Appropriate treatment is dependent on the degree of dislocation as well as the age of the patient. In most cases and especially for young individuals where the skeleton has not fully matured spondylolysis (grade I or II) can be treated conservatively, this includes:
- changes to lifestyle e.g. break from sports and activities that put strain on the lower back
- physical therapy that help in strengthening the back and leg muscles
- drug therapy e.g the use of nonsteroidal anti-inflammatory drugs (NSAIDs) such as ibuprofen.
- bracing the affected area to prevent further damage, allowing the vertebra to heal.
In individuals with grade V or VI spondylolisthesis, wherein, the condition is progressively worsening, then surgical intervention may be required. The main procedure carried out in this case is called ‘spinal fusion’. This occurs when the doctor welds the displaced vertebra back in place using bone grafts and sometimes metal screws, this will help the healing process and further stabilisation of the back.
SOURCES
[1] Jacob, E. (2013) Medifocus Guidebook on Spondylolisthesis, Medifocus.com, Inc.
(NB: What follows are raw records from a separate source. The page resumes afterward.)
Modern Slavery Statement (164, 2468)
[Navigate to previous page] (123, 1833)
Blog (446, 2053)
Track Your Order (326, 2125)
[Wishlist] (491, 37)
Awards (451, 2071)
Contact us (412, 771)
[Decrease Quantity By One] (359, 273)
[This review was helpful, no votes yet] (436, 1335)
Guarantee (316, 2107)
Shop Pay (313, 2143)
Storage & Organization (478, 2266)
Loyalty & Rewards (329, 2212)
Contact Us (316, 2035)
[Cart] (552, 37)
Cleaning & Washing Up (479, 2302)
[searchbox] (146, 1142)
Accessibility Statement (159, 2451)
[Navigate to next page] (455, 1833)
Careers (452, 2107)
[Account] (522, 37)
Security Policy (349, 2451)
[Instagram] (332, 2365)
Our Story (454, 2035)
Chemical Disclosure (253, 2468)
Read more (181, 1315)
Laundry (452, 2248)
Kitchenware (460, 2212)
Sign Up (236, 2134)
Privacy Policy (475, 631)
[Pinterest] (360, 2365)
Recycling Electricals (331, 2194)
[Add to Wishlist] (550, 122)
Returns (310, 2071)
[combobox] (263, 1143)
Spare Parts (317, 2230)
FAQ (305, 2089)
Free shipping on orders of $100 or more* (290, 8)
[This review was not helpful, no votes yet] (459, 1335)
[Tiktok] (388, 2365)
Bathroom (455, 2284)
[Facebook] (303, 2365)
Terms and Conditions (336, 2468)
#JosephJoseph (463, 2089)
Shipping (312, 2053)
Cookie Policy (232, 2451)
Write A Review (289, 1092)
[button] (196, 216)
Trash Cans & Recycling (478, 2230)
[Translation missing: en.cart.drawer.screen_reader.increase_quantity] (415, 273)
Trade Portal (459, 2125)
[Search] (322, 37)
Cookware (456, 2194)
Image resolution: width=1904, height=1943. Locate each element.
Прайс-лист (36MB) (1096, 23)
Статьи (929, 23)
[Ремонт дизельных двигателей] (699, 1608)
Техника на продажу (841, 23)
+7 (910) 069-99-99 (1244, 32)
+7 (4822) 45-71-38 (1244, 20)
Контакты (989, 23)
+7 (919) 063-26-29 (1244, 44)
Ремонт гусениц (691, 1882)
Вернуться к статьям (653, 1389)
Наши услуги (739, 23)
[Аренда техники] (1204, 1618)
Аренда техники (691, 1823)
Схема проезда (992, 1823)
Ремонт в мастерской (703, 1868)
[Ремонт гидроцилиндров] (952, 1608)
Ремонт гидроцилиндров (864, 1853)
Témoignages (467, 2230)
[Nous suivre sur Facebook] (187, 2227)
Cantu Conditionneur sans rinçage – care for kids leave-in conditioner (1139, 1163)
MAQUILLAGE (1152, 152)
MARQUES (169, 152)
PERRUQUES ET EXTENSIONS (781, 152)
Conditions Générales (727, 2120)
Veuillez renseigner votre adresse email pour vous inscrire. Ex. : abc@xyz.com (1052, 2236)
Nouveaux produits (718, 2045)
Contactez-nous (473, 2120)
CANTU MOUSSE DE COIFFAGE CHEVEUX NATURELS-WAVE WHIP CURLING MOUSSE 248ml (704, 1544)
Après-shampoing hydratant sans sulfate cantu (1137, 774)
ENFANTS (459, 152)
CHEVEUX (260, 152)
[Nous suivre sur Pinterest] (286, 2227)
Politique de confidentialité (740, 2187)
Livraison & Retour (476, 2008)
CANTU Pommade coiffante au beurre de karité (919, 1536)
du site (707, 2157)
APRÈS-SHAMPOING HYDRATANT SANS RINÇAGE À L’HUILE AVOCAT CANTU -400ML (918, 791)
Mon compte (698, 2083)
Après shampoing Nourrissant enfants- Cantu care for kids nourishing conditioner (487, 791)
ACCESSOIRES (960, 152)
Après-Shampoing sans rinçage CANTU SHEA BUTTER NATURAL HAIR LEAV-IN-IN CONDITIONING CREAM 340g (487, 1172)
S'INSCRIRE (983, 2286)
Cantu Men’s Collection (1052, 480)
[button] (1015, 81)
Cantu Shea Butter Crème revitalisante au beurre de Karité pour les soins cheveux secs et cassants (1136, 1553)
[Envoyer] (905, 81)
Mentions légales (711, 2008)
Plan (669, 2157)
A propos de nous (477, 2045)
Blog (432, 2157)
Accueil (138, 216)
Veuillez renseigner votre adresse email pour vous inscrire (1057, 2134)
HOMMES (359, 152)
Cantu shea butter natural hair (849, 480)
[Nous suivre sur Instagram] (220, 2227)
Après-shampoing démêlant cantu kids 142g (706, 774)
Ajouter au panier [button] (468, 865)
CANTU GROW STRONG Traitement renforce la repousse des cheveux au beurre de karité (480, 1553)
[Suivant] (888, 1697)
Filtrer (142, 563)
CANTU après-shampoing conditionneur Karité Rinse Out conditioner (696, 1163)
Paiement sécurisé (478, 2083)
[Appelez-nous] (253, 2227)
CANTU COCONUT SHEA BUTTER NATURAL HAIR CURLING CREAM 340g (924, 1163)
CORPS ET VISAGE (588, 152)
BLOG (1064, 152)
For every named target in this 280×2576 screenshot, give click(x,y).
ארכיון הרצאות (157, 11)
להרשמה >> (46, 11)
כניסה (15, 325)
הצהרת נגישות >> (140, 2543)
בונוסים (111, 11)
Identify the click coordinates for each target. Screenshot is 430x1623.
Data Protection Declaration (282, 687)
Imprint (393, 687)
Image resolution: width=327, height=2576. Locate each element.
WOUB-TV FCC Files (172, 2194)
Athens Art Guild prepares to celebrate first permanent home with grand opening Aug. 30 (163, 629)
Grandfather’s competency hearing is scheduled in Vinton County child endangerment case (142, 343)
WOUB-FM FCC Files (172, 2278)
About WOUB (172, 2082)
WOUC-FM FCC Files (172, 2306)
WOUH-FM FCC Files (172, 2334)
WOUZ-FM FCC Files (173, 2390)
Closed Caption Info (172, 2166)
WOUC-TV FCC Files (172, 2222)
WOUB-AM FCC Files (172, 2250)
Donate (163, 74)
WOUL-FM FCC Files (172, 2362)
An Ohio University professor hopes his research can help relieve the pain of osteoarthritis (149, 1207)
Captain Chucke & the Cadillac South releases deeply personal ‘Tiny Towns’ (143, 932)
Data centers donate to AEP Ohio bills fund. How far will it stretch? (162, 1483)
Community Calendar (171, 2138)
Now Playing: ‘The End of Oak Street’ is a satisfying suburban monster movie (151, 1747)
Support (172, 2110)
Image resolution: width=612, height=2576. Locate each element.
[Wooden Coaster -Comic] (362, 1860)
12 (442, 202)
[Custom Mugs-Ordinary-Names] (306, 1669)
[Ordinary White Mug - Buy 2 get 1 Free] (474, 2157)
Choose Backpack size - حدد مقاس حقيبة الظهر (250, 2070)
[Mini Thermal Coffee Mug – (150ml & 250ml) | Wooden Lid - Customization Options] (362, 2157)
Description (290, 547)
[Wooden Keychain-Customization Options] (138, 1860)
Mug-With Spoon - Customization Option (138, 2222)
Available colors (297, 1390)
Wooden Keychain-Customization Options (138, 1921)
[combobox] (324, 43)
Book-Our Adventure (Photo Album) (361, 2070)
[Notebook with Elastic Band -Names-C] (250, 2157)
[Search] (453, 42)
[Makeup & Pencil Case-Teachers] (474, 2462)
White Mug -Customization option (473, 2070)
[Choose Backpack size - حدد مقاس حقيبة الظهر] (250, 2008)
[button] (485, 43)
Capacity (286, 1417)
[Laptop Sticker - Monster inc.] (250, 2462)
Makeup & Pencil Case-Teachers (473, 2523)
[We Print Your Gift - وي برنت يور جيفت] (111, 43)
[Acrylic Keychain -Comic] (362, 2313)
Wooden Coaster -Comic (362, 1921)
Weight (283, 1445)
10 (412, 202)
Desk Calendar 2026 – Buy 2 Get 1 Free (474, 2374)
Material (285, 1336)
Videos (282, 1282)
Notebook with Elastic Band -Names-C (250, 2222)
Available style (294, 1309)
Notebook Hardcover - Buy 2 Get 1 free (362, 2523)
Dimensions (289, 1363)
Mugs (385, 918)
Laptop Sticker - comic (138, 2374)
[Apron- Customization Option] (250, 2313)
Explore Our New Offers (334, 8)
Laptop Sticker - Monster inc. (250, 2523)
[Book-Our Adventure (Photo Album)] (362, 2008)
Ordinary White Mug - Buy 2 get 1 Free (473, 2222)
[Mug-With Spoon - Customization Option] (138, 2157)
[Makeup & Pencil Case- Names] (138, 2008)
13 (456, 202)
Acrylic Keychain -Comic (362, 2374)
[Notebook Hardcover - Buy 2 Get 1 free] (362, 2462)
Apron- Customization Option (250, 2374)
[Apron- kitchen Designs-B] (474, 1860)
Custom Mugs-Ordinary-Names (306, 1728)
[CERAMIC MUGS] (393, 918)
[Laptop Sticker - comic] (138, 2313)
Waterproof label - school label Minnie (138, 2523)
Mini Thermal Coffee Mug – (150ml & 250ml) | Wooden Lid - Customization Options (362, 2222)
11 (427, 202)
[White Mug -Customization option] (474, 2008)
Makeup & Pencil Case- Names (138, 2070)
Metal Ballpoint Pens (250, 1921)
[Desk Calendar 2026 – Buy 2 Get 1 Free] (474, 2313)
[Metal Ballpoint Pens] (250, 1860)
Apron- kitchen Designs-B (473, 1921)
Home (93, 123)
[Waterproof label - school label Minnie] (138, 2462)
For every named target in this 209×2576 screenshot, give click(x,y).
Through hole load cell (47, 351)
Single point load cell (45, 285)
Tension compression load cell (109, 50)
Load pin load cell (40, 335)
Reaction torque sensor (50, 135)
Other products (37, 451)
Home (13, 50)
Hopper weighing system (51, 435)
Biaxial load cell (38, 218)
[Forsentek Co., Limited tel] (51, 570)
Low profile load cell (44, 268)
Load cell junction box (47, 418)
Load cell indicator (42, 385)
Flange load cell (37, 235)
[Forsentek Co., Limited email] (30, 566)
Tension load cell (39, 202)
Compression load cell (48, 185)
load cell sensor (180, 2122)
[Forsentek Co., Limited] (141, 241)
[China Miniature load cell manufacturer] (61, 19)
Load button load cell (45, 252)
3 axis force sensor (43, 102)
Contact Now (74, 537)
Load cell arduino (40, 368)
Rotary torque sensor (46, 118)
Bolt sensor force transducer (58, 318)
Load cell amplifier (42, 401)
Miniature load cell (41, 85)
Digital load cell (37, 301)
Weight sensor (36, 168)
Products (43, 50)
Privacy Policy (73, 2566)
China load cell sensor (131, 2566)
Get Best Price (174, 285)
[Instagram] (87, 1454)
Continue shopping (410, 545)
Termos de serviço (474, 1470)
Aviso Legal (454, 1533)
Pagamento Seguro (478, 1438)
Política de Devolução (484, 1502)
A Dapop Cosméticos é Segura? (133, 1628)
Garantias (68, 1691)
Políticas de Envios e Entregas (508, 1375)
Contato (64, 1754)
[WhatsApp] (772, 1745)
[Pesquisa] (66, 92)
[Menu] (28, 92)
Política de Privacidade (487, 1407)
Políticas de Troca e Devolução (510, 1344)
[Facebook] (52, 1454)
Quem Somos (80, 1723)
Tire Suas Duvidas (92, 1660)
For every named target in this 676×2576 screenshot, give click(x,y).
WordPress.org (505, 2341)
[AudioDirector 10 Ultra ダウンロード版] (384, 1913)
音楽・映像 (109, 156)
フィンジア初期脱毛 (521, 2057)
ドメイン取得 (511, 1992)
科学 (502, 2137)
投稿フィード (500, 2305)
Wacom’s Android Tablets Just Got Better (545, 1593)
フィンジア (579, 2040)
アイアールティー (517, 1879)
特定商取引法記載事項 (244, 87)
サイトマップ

[2] MedlinePlus. (2014) Spondylolisthesis.
[3] Garet, M., Reiman, M. P., Mathers, J., and Sylvain, J. (2013) Nonoperative treatment in lumbar spondylolysis and spondylolisthesis: a systematic review, Sports Health 5, 225-232.
[4] Omidi-Kashani, F., Ebrahimzadeh, M. H., and Salari, S. (2014) Lumbar spondylolysis and spondylolytic spondylolisthesis: who should be have surgery? An algorithmic approach, Asian Spine J 8, 856-863.